Por pouco não caiu no chão, ralando os joelhos das pedras do chão do pátio quando disparou para dentro do castelo. A escadaria de mármore pareceu não ter fim enquanto subia de dois em dois degraus, mas enfim chegou ao topo e as portas do Salão Principal estavam abertas, logo ali na frente.


Não precisou andar muito, uma vez que estava lá dentro. Sirius estavam logo ali, na ponta da mesa da Grifinória. Remus tinha uma mão em seu ombro, e parecia tentar consolar um trasgo montanhês estúpido que não entendia uma palavra do ele dizia.


Ela deve te feito algum ruído quando parou entre as duas portas, pois um segundos depois os olhares eram dela.


Marlene puxou o ar para os pulmões, respirando e tomando coragem para fazer o que teria que fazer.


- Sirius – ela começou.


- Ah... Vou, deixar vocês dois sozinhos – adiantou-se Remus, mas ela o impediu.


- Não, não precisa. Vai ser rápido.


E tinha que ser, ela não tinha coragem suficiente para uma verdadeira cena.


- Ah, tudo bem, então... – disse Remus sem saber muito bem o que dizer.


Então ela andou até eles. Sirius a encarava sem saber o que pensar.


- Eu agradeceria se você se levantasse – comentou ela.


Era sempre assim. Sirius era muito bom para ter boas maneiras.


Ele se levantou, ainda com a mesma expressão vazia no rosto. Ele geralmente tinha aquela expressão quando Marlene estava muito perto, seu rosto ficava sem cor e ele parava de passar a mão no cabelo.

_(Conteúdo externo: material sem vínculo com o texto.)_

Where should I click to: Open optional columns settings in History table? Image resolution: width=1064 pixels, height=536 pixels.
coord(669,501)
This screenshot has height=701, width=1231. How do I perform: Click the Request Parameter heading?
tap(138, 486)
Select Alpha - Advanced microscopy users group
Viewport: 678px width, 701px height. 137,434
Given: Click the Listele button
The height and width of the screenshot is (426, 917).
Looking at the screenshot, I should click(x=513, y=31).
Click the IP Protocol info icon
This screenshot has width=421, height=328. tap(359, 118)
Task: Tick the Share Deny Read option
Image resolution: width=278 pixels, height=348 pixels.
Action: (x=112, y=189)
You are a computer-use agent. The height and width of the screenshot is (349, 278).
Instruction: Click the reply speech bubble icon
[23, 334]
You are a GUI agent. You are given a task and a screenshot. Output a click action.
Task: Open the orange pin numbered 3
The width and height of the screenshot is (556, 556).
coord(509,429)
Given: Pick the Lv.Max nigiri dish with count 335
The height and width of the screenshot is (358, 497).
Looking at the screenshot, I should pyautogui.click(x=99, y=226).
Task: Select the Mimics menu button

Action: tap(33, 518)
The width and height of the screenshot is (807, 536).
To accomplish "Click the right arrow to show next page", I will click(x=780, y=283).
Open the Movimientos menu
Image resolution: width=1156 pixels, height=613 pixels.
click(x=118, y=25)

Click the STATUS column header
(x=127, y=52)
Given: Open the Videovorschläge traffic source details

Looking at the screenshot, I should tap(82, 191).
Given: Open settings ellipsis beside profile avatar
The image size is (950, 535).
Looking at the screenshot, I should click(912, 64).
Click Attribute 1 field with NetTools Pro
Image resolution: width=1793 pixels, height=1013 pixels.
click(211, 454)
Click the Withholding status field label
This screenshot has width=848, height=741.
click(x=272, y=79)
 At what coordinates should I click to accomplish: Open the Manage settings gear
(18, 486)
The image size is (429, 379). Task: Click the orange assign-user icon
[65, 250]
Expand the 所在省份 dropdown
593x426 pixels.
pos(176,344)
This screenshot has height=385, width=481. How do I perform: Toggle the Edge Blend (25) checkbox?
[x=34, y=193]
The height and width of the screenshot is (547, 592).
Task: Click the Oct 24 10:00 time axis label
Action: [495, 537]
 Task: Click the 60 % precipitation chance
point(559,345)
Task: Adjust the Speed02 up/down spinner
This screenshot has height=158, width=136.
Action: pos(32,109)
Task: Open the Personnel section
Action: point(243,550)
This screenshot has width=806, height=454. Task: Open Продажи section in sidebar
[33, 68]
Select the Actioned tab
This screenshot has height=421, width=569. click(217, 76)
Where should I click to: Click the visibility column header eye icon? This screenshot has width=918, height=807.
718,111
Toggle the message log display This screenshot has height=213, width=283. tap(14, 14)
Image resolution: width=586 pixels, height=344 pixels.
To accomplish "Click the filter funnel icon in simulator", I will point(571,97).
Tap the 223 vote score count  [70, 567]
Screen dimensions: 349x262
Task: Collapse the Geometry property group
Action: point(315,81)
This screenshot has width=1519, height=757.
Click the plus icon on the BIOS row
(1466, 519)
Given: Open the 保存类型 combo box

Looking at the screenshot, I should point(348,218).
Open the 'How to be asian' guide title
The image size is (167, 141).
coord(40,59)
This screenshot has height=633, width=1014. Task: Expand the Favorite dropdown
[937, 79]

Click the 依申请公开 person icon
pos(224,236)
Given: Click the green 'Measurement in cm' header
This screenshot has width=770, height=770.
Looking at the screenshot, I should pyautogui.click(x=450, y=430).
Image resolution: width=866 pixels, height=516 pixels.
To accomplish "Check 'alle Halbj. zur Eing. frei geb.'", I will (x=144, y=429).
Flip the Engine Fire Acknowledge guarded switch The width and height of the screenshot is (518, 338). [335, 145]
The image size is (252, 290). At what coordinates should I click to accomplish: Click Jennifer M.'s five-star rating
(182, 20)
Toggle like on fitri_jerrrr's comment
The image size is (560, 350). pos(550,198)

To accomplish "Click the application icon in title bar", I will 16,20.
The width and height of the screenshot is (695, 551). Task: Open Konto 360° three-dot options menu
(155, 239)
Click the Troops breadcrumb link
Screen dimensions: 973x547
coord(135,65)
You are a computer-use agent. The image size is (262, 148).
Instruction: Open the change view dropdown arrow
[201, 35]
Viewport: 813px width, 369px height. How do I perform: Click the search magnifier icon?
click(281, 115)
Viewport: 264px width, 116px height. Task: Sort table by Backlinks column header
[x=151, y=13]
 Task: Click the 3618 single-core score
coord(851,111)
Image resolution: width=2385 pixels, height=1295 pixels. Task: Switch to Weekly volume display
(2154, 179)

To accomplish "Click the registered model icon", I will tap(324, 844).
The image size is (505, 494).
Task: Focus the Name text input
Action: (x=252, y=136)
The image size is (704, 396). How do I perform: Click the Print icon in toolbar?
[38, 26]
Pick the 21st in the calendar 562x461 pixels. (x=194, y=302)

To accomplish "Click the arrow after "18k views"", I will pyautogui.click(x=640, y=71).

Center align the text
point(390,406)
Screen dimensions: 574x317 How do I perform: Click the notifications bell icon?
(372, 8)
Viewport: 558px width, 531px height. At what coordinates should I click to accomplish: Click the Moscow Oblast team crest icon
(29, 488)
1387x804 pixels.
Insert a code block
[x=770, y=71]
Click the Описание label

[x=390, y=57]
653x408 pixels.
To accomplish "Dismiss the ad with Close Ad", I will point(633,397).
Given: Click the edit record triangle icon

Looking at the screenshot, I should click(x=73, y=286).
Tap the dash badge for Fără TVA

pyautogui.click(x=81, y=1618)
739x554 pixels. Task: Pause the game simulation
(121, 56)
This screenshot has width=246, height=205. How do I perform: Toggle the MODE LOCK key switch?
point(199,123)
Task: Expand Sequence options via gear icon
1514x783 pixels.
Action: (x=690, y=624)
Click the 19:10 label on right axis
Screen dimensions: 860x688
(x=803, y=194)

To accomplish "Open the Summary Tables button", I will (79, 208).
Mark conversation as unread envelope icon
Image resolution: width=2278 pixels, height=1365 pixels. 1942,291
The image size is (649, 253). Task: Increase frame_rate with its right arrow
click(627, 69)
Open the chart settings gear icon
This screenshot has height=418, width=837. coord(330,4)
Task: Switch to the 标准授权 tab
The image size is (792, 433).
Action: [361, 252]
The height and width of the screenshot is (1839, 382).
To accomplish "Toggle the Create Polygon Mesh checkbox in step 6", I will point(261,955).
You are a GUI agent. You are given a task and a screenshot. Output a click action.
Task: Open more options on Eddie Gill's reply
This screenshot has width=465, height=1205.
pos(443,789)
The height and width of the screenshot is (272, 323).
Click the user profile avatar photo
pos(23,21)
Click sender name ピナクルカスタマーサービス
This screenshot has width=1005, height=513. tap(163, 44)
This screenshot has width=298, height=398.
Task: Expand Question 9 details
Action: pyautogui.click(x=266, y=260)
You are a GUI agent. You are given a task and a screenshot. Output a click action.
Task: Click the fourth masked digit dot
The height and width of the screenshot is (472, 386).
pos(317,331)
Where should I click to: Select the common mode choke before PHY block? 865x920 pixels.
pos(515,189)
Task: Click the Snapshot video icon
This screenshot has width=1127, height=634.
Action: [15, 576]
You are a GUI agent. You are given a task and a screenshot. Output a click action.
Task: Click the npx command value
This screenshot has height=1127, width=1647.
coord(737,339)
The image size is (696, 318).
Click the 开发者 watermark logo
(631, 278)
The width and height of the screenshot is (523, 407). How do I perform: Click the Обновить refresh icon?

Seus olhos acinzentados piscaram duas vezes para ela, esperando alguma reação, e isso foi o bastante para ela agarrar seu rosto com violência sem se importar com as marcas que suas unhas fariam em seu rosto bonito, e chapar seus lábios os dele.


De início Sirius pareceu não entender o que Marlene estava fazendo, mas depois a envolveu com seus braços e a beijou de volta, a obrigando interromper o beijo por um segundo, afim de respirar um pouco.


- Você demorou – disse Sirius, Marlene ainda em seus braços.


- Você podia ter chegado primeiro – retrucou ela em seu ouvido.


- Você nunca decidia qual era a linha de chegada.


- Aceite logo, Black, eu venci, eu cheguei primeiro – gabou-se Marlene, agora encarando os olhos dele – Pensei que você fosse mais... Como se diz? Ah, homem!


- Vou te ignorar – disse Sirius desviando de seus olhos – E você pode ter vencido, mas eu fiquei com o prêmio.


- Eu não sou um prêmio! – Exclamou ela, pisando duramente no chão, por pouco não o atinge.


- Ah, cale a boca, McKinnon! – Disparou no mesmo tom, a calando verdadeiramente com um beijo.